La grenade est l’une des plus anciennes plantes que l’homme ait cultivées. Dans de nombreuses religions et cultures, elle est considérée comme un symbole de vie, de fertilité et de beauté sensuelle. Elle était déjà cultivée il y a des millénaires sur les rivages de la Méditerranée, en Asie antérieure et en Inde. Dans les paysages arides typiques de ces régions, le « Punica granatum » ne passe pas inaperçu : mystérieux et fiers, ses fruits brillent comme des lampions dans cet environnement revêche.
Pour rendre hommage à la beauté d’Aphrodite, le prince troyen Pâris lui aurait offert une grenade, et, selon certaines sources, c’est encore cette pomme d’amour qu’Adam aurait proposée à Ève.

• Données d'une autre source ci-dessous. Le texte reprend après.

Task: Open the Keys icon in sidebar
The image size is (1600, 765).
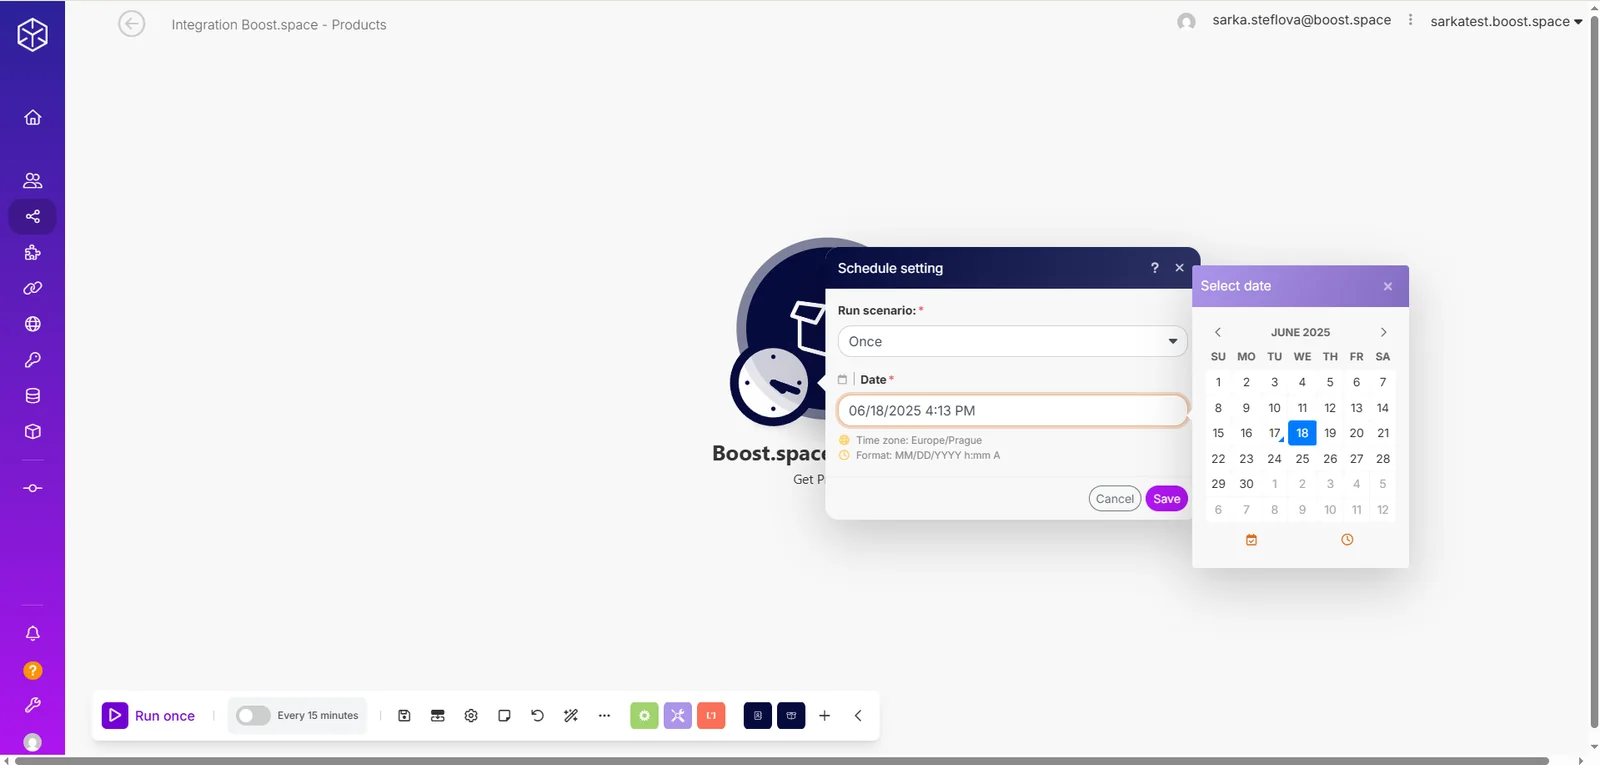Action: click(33, 360)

On remarque que les étapes du développement de la grenade ne se déroulent pas de façon linéaire – d’abord les bourgeons, puis la floraison et enfin les fruits – mais qu’elles se fondent simultanément les unes aux autres. Grâce à son processus de croissance exceptionnel, la grenade dégage un effet dynamisant qui peut se révéler précieux à partir de l’âge de quarante ans. Car jusqu’à ce stade en effet, l’être humain est avant tout concentré sur l’avenir, alors que soudain il découvre qu’il a également un passé derrière lui. À cette période de la vie, passionnante et pleine de défis, la grenade est – par la grâce de ses effets – une alliée relaxante. Elle permet à la beauté extérieure et au rayonnement intérieur de la quarantaine de trouver le chemin de l’harmonie.

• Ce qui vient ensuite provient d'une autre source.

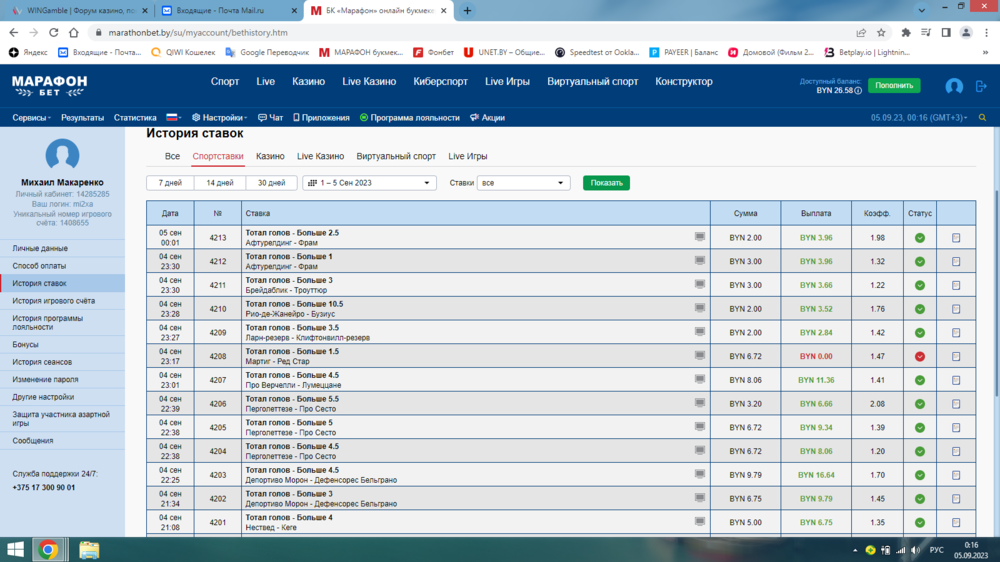Select the 30 days period filter

[x=271, y=183]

Lorsqu’on observe la grenade de plus près, des contrastes évidents apparaissent : alors que la plupart des bourgeons sont verts, ceux de la grenade sont d’une couleur corail intensive, semblant appartenir à une espèce florale. Au lieu d’être fins et feuillus, les sépales sont épais et charnus – et les bourgeons ressemblent déjà aux fruits. On pourrait presque penser qu’avec l’ouverture des sépales les premiers grains tomberont déjà – et voyez là : en coupant, on peut discerner, dans le bourgeon, les poches de grains.
Les contrastes et les interactions temporelles se poursuivent ainsi comme un fil conducteur : au lieu, comme le fait la plupart des fleurs, de répandre son parfum, la fleur garde son secret. Quant aux fruits, au lieu de passer du vert au rouge, ils font totalement l’inverse : au départ ils apparaissent rouges et verdissent à mesure qu’ils se développent (ce n’est qu’en mûrissant que, contre toute attente, ils rougissent à nouveau ou deviennent jaunes). Mais ce n’est pas tout : alors qu’elle semble toujours en avance sur les étapes à venir de sa croissance, la plante conserve en elle les traces de ses étapes de croissance passées. Ainsi, le fruit se pare encore d’une couronne de sépales bien proéminents et pourvus d’étamines.
Il n’y a pas de doute: alors que la plupart des plantes se développent selon un schéma cadencé, passant par une succession d’étapes distinctes - bourgeons, fleurs et fruits - la grenade, elle, semble se développer selon un processus répondant à une logique de simultanéité. Cela fait partie du secret qui depuis toujours entoure la grenade : sa croissance ne répond pas à un schéma-type, ni à une succession d’étapes de développement bien marquées. Elle réussit à superposer le passé et l’avenir, en équilibrant avec vigueur le processus de jeunesse et de maturation, dans lequel passé et avenir sont toujours présents.